§ Text to read:
———
# Can Leather sofa from Costco survive my dog?



## Wyatt's mommy (Feb 25, 2011)

We have leather because it does not attract the pet hair. Even if they rub up against it. However we don't allow our dogs on our furniture.


----------



## coppers-mom (Jan 9, 2009)

We bought one from Sam's 7ish years ago.
The cats and dogs have scratched it up a lot, but oh well it matches the log cabin look.

I think you would have to be very diligent about keeping a thick blanket or quilt on it to keep it nice. I gave up years ago.:curtain:


----------



## iansgran (May 29, 2010)

I have a leather chair from Costco and the quality of leather is ok, but not so good as the leather sofa I got 25 years ago (was pretty expensive then) which is full grain leather, the whole hide, very thick and is now wearing out but not from dogs, just from not taking good enough care of it.


----------



## Dallas Gold (Dec 22, 2007)

You can do what we did--buy new leather furniture and then immediately cover it with one of those stretch fabric sofa covers (in the same color). We take off the covers for company (well, maybe we will, maybe we won't). We wash the covers periodically and when I see the leather underneath it still looks pretty good. 

Go to costco.com, check out the pet furniture section--they have some cool leather furniture for dogs! We just don't have the room to get Toby his own sofa!

We didn't get our leather stuff from Costco BTW, but from a leather store in town so I have no idea how good Costco's leather is.


----------



## Ivyacres (Jun 3, 2011)

We got ours from Sam's Club (similar to a Costco) about 5 yrs ago. Honey is a year old and before her was a golden mix, and a cat. The furniture has survived, almost without a scratch.
———
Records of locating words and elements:
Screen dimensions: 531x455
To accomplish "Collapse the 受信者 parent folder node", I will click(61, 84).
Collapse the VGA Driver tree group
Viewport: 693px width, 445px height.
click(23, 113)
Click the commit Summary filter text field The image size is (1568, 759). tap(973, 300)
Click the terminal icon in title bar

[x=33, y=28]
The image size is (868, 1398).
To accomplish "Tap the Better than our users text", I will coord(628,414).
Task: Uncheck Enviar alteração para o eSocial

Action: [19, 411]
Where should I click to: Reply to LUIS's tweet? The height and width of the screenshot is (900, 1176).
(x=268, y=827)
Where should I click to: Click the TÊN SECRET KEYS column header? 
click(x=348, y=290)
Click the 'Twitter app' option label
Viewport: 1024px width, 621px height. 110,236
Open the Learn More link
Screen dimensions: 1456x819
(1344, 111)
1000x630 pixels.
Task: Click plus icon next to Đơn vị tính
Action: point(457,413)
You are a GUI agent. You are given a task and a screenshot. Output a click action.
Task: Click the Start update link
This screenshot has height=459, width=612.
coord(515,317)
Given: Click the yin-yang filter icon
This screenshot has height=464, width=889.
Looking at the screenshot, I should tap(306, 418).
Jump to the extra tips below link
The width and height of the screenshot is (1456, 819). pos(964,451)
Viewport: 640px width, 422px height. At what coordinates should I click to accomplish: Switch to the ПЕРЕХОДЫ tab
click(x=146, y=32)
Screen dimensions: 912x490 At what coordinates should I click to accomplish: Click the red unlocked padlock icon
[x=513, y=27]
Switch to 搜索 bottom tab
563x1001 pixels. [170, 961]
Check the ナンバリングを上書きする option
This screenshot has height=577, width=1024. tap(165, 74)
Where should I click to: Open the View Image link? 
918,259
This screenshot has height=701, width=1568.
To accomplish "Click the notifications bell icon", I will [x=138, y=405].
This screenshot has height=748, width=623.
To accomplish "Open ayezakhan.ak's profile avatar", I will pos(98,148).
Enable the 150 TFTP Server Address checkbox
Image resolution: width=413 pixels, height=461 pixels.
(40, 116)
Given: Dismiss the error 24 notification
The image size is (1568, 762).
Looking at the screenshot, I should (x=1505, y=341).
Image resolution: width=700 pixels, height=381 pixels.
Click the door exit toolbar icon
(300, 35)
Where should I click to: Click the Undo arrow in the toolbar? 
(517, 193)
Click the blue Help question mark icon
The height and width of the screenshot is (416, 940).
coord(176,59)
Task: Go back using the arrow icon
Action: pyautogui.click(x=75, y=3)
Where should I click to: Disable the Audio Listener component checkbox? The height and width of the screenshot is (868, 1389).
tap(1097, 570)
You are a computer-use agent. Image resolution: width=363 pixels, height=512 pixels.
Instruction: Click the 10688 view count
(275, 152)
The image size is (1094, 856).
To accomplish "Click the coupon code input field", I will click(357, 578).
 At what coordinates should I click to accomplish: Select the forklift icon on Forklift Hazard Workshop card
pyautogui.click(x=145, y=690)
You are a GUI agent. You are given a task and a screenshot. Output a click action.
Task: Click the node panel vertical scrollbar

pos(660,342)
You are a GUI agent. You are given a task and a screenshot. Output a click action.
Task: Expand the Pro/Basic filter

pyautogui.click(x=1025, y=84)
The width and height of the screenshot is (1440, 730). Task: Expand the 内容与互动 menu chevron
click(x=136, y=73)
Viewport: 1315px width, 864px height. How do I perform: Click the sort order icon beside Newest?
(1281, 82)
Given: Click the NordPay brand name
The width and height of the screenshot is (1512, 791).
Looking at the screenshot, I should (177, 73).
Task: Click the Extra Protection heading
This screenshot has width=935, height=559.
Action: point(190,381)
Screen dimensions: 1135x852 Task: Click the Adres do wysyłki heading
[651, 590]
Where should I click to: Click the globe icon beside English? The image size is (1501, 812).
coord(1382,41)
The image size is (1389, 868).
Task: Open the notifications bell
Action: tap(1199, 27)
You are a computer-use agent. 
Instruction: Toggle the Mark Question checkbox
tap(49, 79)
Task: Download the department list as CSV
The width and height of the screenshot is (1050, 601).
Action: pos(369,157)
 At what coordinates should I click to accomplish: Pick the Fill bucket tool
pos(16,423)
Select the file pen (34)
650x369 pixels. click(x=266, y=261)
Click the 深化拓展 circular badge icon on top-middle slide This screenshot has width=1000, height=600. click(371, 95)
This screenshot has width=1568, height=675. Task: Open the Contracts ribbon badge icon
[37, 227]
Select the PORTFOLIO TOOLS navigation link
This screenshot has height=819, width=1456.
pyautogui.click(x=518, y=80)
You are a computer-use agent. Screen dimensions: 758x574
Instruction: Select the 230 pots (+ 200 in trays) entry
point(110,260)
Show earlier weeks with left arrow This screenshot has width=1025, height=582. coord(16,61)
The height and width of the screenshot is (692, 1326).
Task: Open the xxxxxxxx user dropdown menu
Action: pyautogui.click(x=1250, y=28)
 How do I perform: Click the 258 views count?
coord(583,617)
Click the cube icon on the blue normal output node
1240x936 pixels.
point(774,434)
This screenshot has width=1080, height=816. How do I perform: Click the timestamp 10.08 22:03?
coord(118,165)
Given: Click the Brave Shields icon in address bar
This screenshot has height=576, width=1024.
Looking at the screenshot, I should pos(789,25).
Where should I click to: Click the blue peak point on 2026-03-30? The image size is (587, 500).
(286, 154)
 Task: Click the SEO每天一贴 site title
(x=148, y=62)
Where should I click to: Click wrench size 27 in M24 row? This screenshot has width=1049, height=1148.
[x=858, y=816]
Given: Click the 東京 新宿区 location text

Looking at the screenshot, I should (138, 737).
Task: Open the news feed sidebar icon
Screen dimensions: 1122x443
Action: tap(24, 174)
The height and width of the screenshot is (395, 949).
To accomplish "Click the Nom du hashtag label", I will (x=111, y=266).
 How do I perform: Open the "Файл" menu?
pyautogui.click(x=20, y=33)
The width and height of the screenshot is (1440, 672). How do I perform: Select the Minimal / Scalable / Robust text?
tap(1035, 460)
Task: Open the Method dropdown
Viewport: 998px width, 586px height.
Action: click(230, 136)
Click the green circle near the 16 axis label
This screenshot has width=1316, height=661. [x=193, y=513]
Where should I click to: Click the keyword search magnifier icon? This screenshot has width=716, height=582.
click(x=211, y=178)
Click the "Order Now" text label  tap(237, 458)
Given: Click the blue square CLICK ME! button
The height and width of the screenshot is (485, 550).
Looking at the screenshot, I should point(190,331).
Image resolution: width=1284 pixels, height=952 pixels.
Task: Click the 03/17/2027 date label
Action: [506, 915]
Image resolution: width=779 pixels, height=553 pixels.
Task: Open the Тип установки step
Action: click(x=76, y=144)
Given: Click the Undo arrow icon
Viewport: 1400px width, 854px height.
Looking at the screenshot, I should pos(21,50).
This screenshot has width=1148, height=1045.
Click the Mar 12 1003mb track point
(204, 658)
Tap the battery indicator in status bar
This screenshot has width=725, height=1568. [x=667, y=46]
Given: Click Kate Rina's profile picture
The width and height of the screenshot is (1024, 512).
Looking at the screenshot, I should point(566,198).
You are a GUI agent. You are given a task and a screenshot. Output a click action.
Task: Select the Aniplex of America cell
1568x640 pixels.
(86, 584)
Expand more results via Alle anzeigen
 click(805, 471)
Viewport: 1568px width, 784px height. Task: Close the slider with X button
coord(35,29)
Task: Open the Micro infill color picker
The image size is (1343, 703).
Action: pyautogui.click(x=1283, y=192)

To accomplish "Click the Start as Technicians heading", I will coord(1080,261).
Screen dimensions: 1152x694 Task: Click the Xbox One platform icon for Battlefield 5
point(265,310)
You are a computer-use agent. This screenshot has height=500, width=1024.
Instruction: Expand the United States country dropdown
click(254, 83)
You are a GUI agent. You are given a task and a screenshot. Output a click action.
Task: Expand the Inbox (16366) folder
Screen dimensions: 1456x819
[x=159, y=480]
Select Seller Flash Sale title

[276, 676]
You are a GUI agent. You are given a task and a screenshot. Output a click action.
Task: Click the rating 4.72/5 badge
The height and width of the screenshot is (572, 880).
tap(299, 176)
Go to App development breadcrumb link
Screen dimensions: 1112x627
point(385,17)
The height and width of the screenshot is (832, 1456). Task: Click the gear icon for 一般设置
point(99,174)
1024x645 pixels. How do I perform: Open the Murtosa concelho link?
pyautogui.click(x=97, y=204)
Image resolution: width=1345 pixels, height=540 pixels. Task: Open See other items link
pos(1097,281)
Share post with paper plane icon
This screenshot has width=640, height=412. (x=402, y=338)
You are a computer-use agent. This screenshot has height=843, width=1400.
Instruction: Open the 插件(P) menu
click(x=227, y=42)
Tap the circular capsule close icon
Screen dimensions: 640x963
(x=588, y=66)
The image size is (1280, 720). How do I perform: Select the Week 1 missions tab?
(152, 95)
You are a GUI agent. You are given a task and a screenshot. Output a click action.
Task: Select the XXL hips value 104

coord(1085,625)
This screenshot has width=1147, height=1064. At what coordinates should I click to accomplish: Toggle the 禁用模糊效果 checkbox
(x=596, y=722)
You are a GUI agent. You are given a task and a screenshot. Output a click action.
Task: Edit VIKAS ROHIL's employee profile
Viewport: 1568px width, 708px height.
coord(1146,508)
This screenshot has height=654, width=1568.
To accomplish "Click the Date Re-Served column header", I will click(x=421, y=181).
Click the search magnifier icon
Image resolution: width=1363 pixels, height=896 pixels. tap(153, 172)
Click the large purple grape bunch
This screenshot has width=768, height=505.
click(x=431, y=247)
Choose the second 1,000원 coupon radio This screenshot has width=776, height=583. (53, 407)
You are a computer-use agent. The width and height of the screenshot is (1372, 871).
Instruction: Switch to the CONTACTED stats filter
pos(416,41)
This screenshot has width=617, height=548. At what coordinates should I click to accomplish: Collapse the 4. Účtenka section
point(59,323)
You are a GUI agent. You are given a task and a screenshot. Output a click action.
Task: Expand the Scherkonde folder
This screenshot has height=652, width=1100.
———
§ Set tasks:
**1)** In the forum thread about leather sofas and dogs, what reason does Wyatt's mommy give for having leather furniture?
**2)** In the listing, substitute "assistant" for "agent" in the lines starting at the one containing "Click the search magnifier icon" and ending at the end of the listing, leaving everything else unchanged. Give only those lines.
The forum thread and the listing are independent pieces of material with no connection between them.

§ Set of answers:
**1)** It does not attract pet hair.

**2)**
Click the search magnifier icon
Image resolution: width=1363 pixels, height=896 pixels. tap(153, 172)
Click the large purple grape bunch
This screenshot has width=768, height=505.
click(x=431, y=247)
Choose the second 1,000원 coupon radio This screenshot has width=776, height=583. (53, 407)
You are a computer-use assistant. The width and height of the screenshot is (1372, 871).
Instruction: Switch to the CONTACTED stats filter
pos(416,41)
This screenshot has width=617, height=548. At what coordinates should I click to accomplish: Collapse the 4. Účtenka section
point(59,323)
You are a GUI assistant. You are given a task and a screenshot. Output a click action.
Task: Expand the Scherkonde folder
This screenshot has height=652, width=1100.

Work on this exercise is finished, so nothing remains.